L’Art d’avoir toujours raison

L’Art d’avoir toujours raison
L’Art d’avoir toujours raison est écrit par Schopenhauer en 1830-1831 mais ne sera publié qu’en 1864. Il y présente la dialectique éristique, l’art de la controverse. On pourrait aussi le sous-titrer : Comment avoir raison a tout prix ou l’Art de la mauvaise foi.
Ce petit ouvrage est donc un recueil de 38 astuces ou stratagèmes pour vaincre dans un échange oral. La Vérité n’est objectivement pas l’objet du propos.
Nous ne reprendrons pas la totalité des stratagèmes cités, et nous en faisons une sélection subjective par ce qui nous semble les grandes thématiques avec un clin d’oeil à Sun Tzu « L’essentiel est dans la victoire et non dans les opérations prolongées. »

(Relevés de localisation d’éléments)
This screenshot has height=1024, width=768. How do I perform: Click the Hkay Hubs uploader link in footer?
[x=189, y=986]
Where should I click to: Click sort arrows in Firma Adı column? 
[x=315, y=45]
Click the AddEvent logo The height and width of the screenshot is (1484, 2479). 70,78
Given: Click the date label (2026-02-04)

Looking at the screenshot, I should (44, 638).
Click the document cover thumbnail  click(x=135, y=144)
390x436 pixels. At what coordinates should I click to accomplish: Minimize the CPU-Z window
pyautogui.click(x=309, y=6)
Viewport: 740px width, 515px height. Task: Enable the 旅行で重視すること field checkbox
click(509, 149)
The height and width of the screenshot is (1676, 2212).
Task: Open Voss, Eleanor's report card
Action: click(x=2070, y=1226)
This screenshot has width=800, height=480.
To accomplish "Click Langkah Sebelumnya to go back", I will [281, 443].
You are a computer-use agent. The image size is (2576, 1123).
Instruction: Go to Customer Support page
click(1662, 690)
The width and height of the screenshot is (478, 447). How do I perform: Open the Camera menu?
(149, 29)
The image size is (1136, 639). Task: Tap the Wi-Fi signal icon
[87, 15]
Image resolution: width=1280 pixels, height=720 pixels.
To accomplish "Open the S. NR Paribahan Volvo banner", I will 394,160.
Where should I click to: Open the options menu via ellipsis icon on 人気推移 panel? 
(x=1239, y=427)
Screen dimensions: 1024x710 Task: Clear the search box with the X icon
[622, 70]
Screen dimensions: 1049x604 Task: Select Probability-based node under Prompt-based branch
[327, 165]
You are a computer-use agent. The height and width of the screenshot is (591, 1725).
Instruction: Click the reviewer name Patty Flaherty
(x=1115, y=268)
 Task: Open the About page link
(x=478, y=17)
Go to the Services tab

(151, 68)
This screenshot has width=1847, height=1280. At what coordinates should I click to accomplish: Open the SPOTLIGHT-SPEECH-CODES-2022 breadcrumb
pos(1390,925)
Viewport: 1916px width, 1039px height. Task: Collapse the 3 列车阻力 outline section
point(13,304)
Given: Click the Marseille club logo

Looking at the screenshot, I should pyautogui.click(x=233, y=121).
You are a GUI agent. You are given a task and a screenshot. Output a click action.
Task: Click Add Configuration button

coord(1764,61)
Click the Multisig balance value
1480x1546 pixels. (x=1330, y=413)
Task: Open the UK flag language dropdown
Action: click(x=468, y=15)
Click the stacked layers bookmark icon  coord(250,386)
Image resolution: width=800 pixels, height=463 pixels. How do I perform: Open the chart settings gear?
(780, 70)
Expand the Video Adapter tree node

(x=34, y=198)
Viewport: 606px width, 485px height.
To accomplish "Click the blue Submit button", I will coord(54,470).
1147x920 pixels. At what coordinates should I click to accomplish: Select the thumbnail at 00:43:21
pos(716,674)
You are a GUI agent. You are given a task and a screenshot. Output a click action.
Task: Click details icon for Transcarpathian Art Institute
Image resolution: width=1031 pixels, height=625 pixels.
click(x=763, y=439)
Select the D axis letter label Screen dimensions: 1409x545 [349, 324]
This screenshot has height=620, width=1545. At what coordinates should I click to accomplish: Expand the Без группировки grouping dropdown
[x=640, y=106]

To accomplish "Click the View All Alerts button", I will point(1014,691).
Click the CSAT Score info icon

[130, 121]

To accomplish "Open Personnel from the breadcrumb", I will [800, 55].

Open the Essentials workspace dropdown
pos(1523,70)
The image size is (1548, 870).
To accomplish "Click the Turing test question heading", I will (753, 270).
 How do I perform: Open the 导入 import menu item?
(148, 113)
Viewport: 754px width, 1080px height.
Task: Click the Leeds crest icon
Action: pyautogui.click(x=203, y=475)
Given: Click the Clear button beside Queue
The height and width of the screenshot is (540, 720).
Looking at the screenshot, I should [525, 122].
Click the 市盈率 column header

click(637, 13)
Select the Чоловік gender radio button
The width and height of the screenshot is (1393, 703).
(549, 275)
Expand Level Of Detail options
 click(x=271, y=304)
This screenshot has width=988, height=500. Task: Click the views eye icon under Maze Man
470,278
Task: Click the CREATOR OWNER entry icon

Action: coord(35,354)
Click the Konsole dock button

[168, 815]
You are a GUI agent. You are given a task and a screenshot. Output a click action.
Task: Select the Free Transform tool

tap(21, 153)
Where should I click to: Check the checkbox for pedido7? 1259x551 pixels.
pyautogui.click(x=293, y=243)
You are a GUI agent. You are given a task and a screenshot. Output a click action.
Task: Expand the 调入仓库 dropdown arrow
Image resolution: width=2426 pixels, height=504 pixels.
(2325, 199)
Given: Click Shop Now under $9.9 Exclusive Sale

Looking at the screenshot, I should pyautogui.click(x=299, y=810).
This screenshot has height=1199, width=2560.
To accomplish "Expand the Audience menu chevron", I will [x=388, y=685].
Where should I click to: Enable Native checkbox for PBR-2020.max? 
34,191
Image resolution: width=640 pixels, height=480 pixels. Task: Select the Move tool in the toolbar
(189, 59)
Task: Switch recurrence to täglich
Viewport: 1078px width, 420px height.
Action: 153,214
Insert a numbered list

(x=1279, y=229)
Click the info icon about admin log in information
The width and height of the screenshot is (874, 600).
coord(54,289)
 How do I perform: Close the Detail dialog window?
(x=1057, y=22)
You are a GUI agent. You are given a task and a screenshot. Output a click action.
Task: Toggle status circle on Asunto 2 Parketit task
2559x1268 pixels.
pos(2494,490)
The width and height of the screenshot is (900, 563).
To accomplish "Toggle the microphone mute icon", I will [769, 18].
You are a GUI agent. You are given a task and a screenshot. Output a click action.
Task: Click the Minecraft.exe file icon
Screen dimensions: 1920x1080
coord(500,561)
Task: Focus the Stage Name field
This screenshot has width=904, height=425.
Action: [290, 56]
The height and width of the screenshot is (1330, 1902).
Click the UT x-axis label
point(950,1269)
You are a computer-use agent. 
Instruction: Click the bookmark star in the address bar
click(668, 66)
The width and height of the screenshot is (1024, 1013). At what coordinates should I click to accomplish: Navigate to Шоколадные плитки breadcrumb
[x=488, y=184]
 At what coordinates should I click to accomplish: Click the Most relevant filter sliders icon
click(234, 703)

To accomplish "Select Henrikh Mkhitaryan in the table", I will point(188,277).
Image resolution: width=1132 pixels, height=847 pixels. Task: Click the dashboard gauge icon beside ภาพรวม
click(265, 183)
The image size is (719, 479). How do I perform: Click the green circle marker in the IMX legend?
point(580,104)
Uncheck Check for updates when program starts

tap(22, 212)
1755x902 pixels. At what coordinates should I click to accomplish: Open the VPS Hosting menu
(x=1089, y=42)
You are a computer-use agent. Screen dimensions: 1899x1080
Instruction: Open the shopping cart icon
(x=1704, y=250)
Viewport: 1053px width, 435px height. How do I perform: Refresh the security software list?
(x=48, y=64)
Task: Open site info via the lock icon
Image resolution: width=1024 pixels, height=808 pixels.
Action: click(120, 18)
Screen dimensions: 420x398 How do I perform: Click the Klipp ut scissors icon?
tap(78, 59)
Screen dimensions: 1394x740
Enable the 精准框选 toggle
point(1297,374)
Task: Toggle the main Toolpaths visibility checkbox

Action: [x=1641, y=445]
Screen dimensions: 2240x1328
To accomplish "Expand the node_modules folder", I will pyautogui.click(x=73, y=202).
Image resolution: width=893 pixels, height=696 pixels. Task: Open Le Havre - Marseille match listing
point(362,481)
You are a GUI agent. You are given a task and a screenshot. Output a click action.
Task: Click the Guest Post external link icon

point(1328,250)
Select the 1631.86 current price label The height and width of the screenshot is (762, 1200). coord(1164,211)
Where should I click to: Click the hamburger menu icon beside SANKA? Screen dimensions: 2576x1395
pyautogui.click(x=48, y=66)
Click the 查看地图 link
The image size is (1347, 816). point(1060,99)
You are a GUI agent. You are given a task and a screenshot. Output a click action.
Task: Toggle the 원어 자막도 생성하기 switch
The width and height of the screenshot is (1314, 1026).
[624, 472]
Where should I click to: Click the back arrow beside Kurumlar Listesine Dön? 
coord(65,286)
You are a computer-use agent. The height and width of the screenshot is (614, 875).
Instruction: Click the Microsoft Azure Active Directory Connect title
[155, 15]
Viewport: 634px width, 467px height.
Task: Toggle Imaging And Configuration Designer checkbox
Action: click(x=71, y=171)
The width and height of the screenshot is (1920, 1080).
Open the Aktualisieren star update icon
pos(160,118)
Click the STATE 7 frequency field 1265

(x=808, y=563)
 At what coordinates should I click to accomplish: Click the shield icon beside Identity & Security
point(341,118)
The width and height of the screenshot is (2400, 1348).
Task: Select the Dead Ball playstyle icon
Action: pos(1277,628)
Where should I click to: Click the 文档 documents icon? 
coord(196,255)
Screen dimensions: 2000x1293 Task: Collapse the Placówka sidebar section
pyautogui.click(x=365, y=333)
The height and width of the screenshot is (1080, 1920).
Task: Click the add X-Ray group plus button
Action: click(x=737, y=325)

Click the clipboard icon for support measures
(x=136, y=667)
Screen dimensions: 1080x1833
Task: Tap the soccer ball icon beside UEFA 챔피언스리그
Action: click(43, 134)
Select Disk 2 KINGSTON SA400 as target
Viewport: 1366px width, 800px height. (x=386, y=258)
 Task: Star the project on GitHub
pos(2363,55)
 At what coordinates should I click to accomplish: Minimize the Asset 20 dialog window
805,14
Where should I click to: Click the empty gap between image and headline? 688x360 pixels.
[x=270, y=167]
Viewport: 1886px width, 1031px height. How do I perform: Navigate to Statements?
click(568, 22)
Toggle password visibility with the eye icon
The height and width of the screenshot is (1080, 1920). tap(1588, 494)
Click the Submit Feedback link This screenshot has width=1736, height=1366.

» **LISTE DES TÂCHES**
- a) Recopiez à l’identique les lignes du listing comprises entre celle qui contient « At what coordinates should I click to accomplish: Click the Most » et celle qui contient « I will point(188,277). », ces deux lignes incluses.
- b) Rédigez la suite du texte consacré à L’Art d’avoir toujours raison de Schopenhauer.

» **TÂCHES CORRIGÉES**
- a)
 At what coordinates should I click to accomplish: Click the Most relevant filter sliders icon
click(234, 703)

To accomplish "Select Henrikh Mkhitaryan in the table", I will point(188,277).

- b)
Pourquoi faire cette reprise ? Principalement parce que certains orateurs n’ont aucun scrupule à utiliser ces méthodes et qu’il est bon de les connaître afin d’être en mesure de les anticiper voire de les contrer.
Et puis, cet éloge de la mauvaise foi nous a beaucoup amusé.

Dissimulation et diversion

1. [ Avancer caché – Brouiller les pistes ] Cascade des oui – Accumuler des affirmations de l’adversaire Il ne faut pas que l’adversaire voie où l’on veut en venir, mais quand même lui faire admettre les prémisses une par une, l’air de rien. Posez vos questions dans un ordre différent de celui duquel la conclusion dépend, et transposez-les de façon à ce que l’adversaire ne devine pas votre objectif.

2. [ Jouer sur la vitesse] Pour masquer les erreurs d’argumentation.
Poser beaucoup de questions à large portée en même temps, comme pour cacher ce que l’on désire faire admettre

3. [Feindre d’adhérer à sa thèse] « Nous sommes d’accord sur la nécessité de faire des économies … », « Vous avez parfaitement raison, et c’est pourquoi il est nécessaire de … »
L’interroger sur la thèse contraire, comme si c’était cela qu’on voulait le voir approuver.

4. [ Interrompre et détourner le débat ] « Il y a un téléphone qui sonne … Non ? … J’ai entendu quelque chose sonner … C’est le votre ?»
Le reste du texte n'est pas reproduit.